Final answer:
Heat capacity of ideal gases can be understood through the first law of thermodynamics and the equipartition theorem. It reflects the distribution of energy across the molecules' degrees of freedom, with each degree of freedom contributing equally to the gas's heat capacity.
Step-by-step explanation:
The heat capacity of an ideal gas refers to how much heat energy is required to raise the temperature of a sample of the gas by one degree Celsius. According to the first law of thermodynamics, during an isothermal process, changes in internal energy (∆Eint) are zero and heat (Q) is equal to the work done (W).

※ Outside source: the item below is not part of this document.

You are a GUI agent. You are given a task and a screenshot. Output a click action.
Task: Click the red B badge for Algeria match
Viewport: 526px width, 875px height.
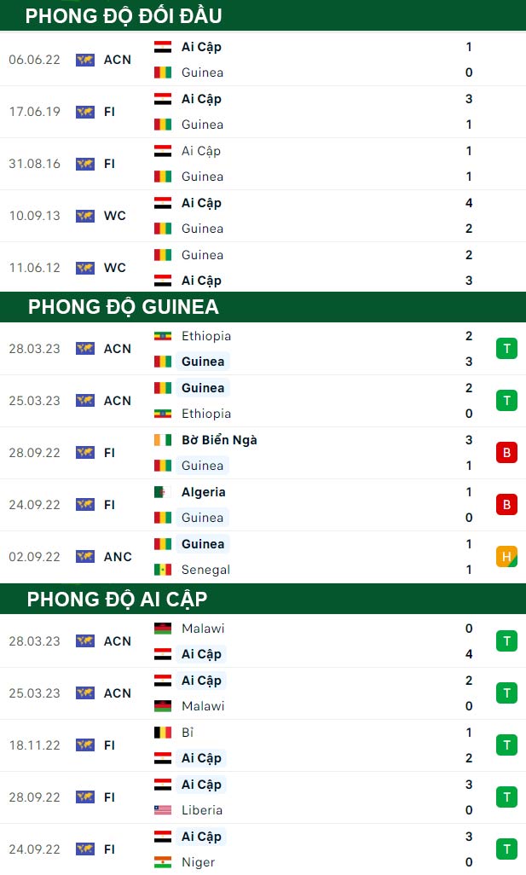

During an adiabatic process, no heat is exchanged (Q = 0), so the change in internal energy is equal to the negative of the work done. In an isobaric process, the change in internal energy is the heat added minus the work done (∆Eint=Q-W), and in an isochoric process, there's no work done (W = 0), which makes the internal energy change equivalent to the heat added (∆Eint = Q).
For ideal gases, the molar heat capacity at constant pressure (Cp) is related to the molar heat capacity at constant volume (Cy) and the gas constant (R) by the formula Cp = Cy + R. This relationship arises because the total energy of an ideal gas is equally distributed among its degrees of freedom.
The molar heat capacity depends on the degrees of freedom (d) that a molecule can possess - translational, rotational, and, to a lesser extent, vibrational. Each degree of freedom contributes an equal share to the heat capacity. Thus, for monatomic gases, which have mostly translational degrees of freedom, the molar heat capacity is relatively low compared to polyatomic gases that also have rotational and perhaps vibrational degrees of freedom.
The equipartition theorem aids in understanding this: energy is partitioned equally among the degrees of freedom, so molar heat capacity is proportional to the number of degrees of freedom (d). For an ideal gas, we calculate the heat capacity with the volume held constant to avoid dealing with changes in volume or pressure with temperature, which aren't significant for solids or liquids but are for gases. Consequently, the molar heat capacities of ideal gases at room temperature can be understood and calculated through these principles.